Inventor Helps Cure Common Parent Dilemma

May 4, 2005, 10:22PM
FACES IN THE CROWD
Former engineer develops, sells potty-training kits on the Internet

By DSP ROSEN
Chronicle Correspondent

Trying to potty train a child can frustrate even the most patient parents. Maybe that's why Narmin Parpia has been so successful.

Since 2003, Parpia has been trying to make parents' lives easier with her Potty Training in One Day system that has sold more than 1,500 units online over the past year.

"(Potty training) is a developmental skill like walking and talking and eating and all those other things, but those things are really natural and it's easy to teach those things," said Parpia, 44, a former chemical engineer who lives in Pearland with her husband, Raj, and their sons, Kevin, 10, and Ryan, 13.

"Potty training is harder to teach, and some parents really struggle with it."

Will be on television
Parpia's training system was featured in an April 25 special edition of Time magazine. She will appear on NBC's Today show on Mother's Day on Sunday.

"Some days I find (the success) amazing," Parpia said. "I'm an engineer by training and I've worked in refineries before, and now here I am selling potty dolls for a living."

Parpia said she got the idea to begin selling potty training systems after seeing a television program where parents were being taught to use dolls to train their children.

She had used a similar technique successfully on her sons.

"That was a great method, but the challenges I found at the time were finding all the supplies and getting all the supplies together," Parpia said.

So Parpia spent the next six months dissecting and rearranging countless dolls that she bought, trying to create the perfect prototype.

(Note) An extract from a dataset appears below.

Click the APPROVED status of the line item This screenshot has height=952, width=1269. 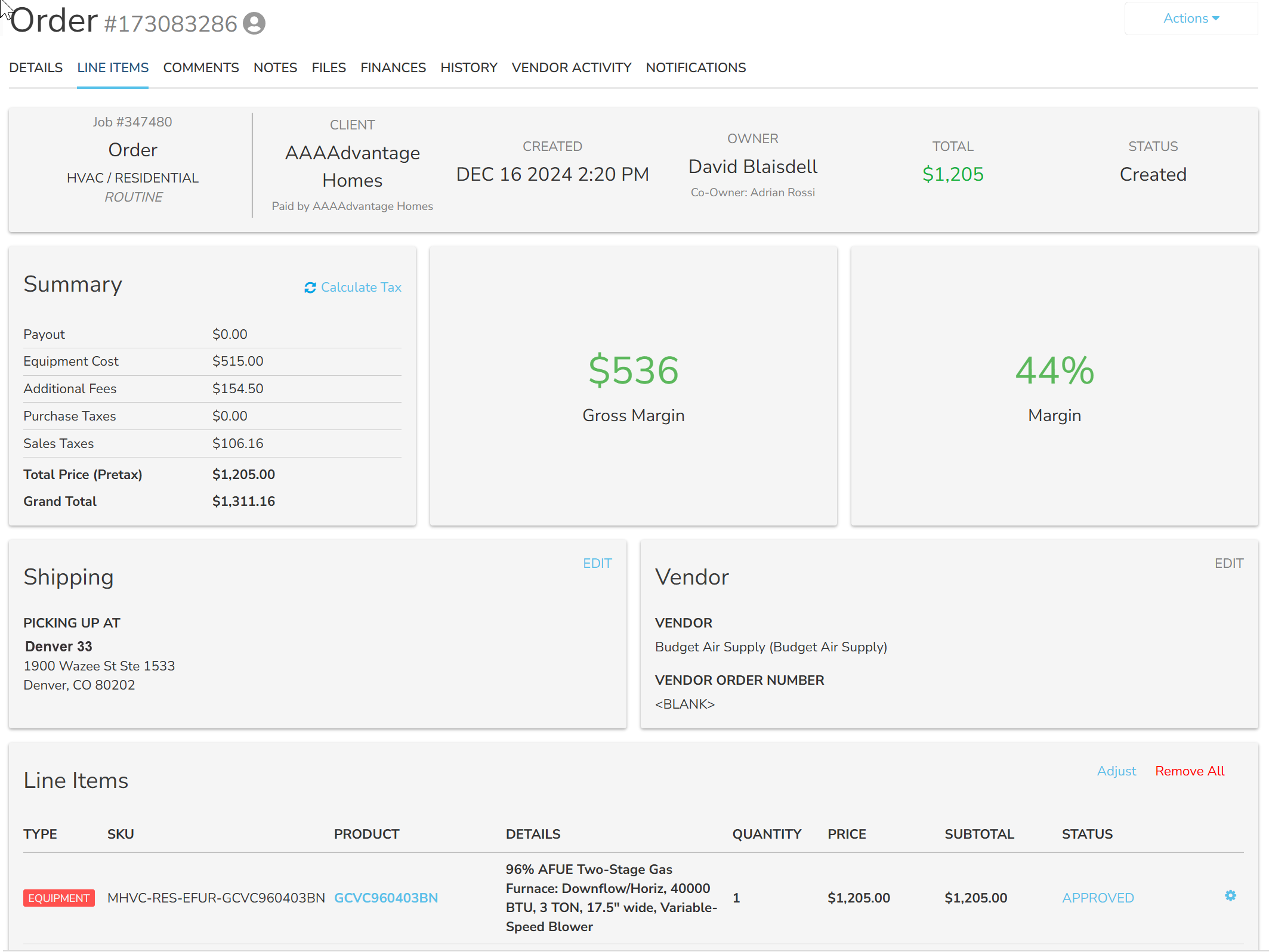1098,898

When she did, she put it up for auction on eBay.

It sold two days later.

Sales are increasing
She had more made and began selling the potty dolls online at her own Web site, www.pottytrainingconcepts.com. They cost $89.95.

"It started up slow and I would get excited when we got 10 sales a week. Now, it's not uncommon to get 10 sales a day," she said.

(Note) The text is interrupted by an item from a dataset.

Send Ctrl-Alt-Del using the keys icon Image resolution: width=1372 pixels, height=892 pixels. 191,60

Along with the doll, the kits include a potty chair, a potty seat, diapers and other accessories. She also includes books that incorporate feedback she has received from customers.

After attending the University of Alberta in Edmonton, Alberta, Parpia has worked with synthetic crude oil and the natural gas industry in Canada and then came to the United States to work in e-business development. Her husband is a mechanical engineer for Lyondell Chemical Co.

Parpia said she likes selling the dolls.

"What thrills me about this is when I get e-mails from parents. That makes me feel the product worked and it made me feel like I was making a difference and there was a need for this product on the market," Parpia said.

Sitting pretty
James and Deborah Kingsmill of Baytown bought one of Parpia's potty-training kits for their son Jacob.

Six months ago, the Kingsmills had tried and failed to potty train their son before they found Parpia's Web site.

"I said, 'Yeah right, we can't even get him to sit on the potty,' " James Kingsmill said. "It was a long one day, but by the end of the day, he was going on the potty."